Governor Brown signed Senate Bill 292 this week, amending the Fair Employment and Housing Act to allow an employee claiming sexual harassment to prevail without having to show that the allegedly harassing conduct was motivated by the harasser’s “sexual desire.” S.B. 292 was authored by Senate majority leader Ellen M. Corbett and principally sponsored by the California Employment Lawyers Association, an organization of attorneys that represent workers in employment cases.

The bill set out to eviscerate a June 2011 California Court of Appeal decision which rejected a male ironworker’s sexual harassment claim despite evidence that he was subjected to a “barrage of sexually demeaning comments and gestures by his male supervisor.” The bill’s supporters felt that Kelley v. The Conco Cos., 196 Cal.

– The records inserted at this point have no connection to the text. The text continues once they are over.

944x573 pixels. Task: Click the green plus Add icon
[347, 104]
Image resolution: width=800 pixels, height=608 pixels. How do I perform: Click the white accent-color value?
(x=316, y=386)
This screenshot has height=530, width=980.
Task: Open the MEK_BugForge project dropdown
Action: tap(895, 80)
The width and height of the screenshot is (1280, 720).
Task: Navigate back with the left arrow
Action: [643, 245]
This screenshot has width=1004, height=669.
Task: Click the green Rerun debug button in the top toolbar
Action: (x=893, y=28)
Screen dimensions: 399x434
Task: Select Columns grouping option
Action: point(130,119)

App. 4th 191 (2011), “confused sexual harassment law” and weakened workers’ protections under the FEHA.

In Kelley, the court acknowledged that the supervisor’s comments were “graphic, vulgar, and sexually explicit” and, when interpreted literally, “expressed sexual interest and solicited sexual activity.” Nonetheless, the court affirmed dismissal of the sexual harassment claim because the plaintiff could not present evidence that “the harasser was homosexual” or “motivated by sexual desire.”

Effective January 1, 2014, SB 292 overrules Kelley by adding one sentence to the FEHA, stating that “sexually harassing conduct need not be motivated by sexual desire.” So, in future sexual harassment cases, an employee who is subjected to vulgar sexual comments or actions need not prove that the conduct was motivated by the harasser’s “sexual desire.”